Homemade Suet for Birds
Technically, suet is the hard fat around the kidney and loins in cattle. Tallow is derived from this fat.
When feeding birds, the term includes mixtures of animal fat along with seeds, grains, nuts, and fruit. The fat usually comes from cattle, sheep, or hogs. Suet cakes are readily available commerically. The cakes are usually placed in cages which are placed in bird feeding areas. Birds cling to the cages to eat the suet.
The fat in suet supplies wild birds' energy needs. Birds get much of their energy from eating insects. Fat from animals is a good alternative to insects.
It is a favorite food of all of our woodpeckers as well as chickadees, titmice, and nuthatches. Unfortunately starlings are also attracted to it.
Many commercially available suet cakes have lots of grain fillers that some birds don't even eat. Instead of purchasing suet cakes, I prefer to make my own. When I've put out homemade suet next to commercially made suet, the birds always eat the homemade suet first. An added benefit of making your own suet is that you control the ingredients.
Homemade Suet Recipe
Do NOT substitute hydrogenated vegetable oils for the animal fat. Our local butcher, Herman's Meat & Deli, gives away beef fat. It can be rendered and used in the suet. I used to use lard from the store until I learned that it is hydrogenated. Hydrogenated oils are unhealthy transfats, so I avoid them.
- 2 cups (16 ounces) melted pork fat (lard) or beef fat (tallow)
- 2 cups (16 ounces) natural crunchy peanut butter
- 4 cups quick oats
- 4 cups yellow cornmeal
- 2 cup all-purpose flour
- 2/3 cup of sugar (optional)
Mix all dry ingredients in a large bowl. Melt fat and peanut butter together on low heat. Take off heat, and slowly add dry ingredients. Spread on a cookie sheet, and allow to cool in the refrigerator or outdoors until the mixture is just hard enough to cut into pieces. Alternatively the mixture can be molded in used plastic suet containers that pre-packaged suet comes in.
Store suet in a freezer or fridge and use as needed.

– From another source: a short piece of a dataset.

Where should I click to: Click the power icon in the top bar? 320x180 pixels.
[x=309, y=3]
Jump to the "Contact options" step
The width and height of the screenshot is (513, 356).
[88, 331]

It really isn't that difficult to render your own fat to make your own suet. Start with either beef fat or pork fat. Cut the fat into half inch cubes or shred it in a food processor. This will make the rendering process much quicker than using large chunks of fat.
Place cubes or shredded fat into a stock pot. Place the pot on LOW heat. Do not try to speed up the process by turning up the heat. If you do you will have burn the fat.
Stir the pot occassionally and cook for about an hour or two until the fat melts and becomes clear liquid.
Once the fat is melted you will be left with cracklings floating in fat. Remove the cracklings and place the fat in containers. I use glass pint jars. Store the containers in the fridge or the freezer.
In the winter I put the cracklings out for the birds. Bluejays and crows love them.
Once you discover how easy it is to render fat you may start using it yourself for cooking. Animal fats have a lot of health benefits for us as well as the birds.
Suet Placement for Feeding Birds
Suet cakes placed in wire cages are the most popular method for serving the suet to wild birds. These can be hung from a shepherd's hook or place on the trunk of a tree. Woodpeckers especially like feeding from the trunk of a tree.
My favorite method for serving suet is using a log with holes drilled in it. To create a log feeder, take about a 2' long log that is about 4" in diameter. Use a 1.5" hole saw to drill holes about an inch deep into the log. Use a wood chisel to removel the wood from the hole. Put an eye screw in the top of the log and hang from an S hook.
The holes are filled with the suet mixture and the log is hung from a tree limb. I built my own feeder by taking a 4" diameter log and cutting it to about 2 feet in length. Next I drilled 1" holes in it on four sides. An eye screw is attached to the top to allow it to be hung from an S hook. I stuff the holes with home made suet and hang the log on an S hook in a tree. I see flicker, red-bellied, and downy woodpeckerss clinging to the log as they eat suet. Chickadees and titmice will eat from it too.
Since I started feeding suet in a suet log, I like to keep the suet in the fridge. This keeps the suet from becoming too hard. I fill the log daily by pressing bits of suet into the holes in the log. The log is so popular that i have to refill the holes on a daily basis.
Suet as Starling Bait
Suet is an excellent bait that can be used for trapping starlings, a non-native invasive species. Starlings compete with our native birds for nesting sites as well as food. If you feed suet, you've probably had hoards of starlings consuming all of your suet.